Autre exemple : un professeur utilise en cours d’histoire un jeu de gestion qui permet de construire une seigneurie. Il met ses élèves en petits groupes et leur propose trois scénarios différents : gagner le plus d’argent possible, avoir le plus d’âmes possible sur ses terres, avoir le domaine le mieux défendu. La plasticité du jeu, qui évolue différemment en fonction des choix des joueurs, est ici mise à contribution à deux reprises : lorsque chaque équipe poursuit l’objectif qui lui a été donné, lorsque les équipes confrontent et analysent leur parcours et les résultats auxquels elles sont parvenues. Elle permet de faire comprendre aux élèves des problématiques politiques et économiques relativement complexes.
Se lancer
En conclusion, quelques pistes peut-être pour celles et ceux qui seraient tentés par l’aventure. Concernant tout d’abord le choix du jeu. S’il semble évident qu’il convient de prendre en compte la signalétique PEGI[[Voir le site pegi.info ]] (Pan European Game Information) et d’opter pour un jeu en français vendu à un prix raisonnable, il faut aussi penser à privilégier les jeux faciles à prendre en main et qui proposent des parties relativement courtes. Concernant ensuite leur exploitation pratique, tout est possible. L’enseignant peut décider de travailler à partir de parties enregistrées, de faire jouer ses élèves individuellement et collectivement, ou bien encore de jouer devant ses élèves.

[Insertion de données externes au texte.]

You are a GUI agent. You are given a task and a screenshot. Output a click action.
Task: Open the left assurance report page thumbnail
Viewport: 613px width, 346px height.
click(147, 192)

Mettre les jeux vidéo au service des apprentissages n’est cependant pas forcément facile et n’a pas que des avantages. Le volume sonore de la classe s’en ressent. Les élèves ne sont pas nécessairement tous intéressés. Les inégalités ne disparaissent pas comme par magie.
Les multiples expériences menées en France dans les écoles, les collèges, les lycées apportent néanmoins la preuve qu’on peut exploiter avec profit le potentiel motivationnel et les spécificités de ces jeux dès lors qu’ils sont intégrés dans un scénario pédagogique.
Fanny Lignon
Maitre de conférences cinéma audiovisuel à l’université Lyon 1 – laboratoire Thalim (Théorie et histoire des arts et des littératures de la modernité)
Pour aller plus loin :
Florence Quinche, « Apprendre avec les jeux vidéo »
Romain Vincent, « L’utilisation des jeux vidéo à l’école »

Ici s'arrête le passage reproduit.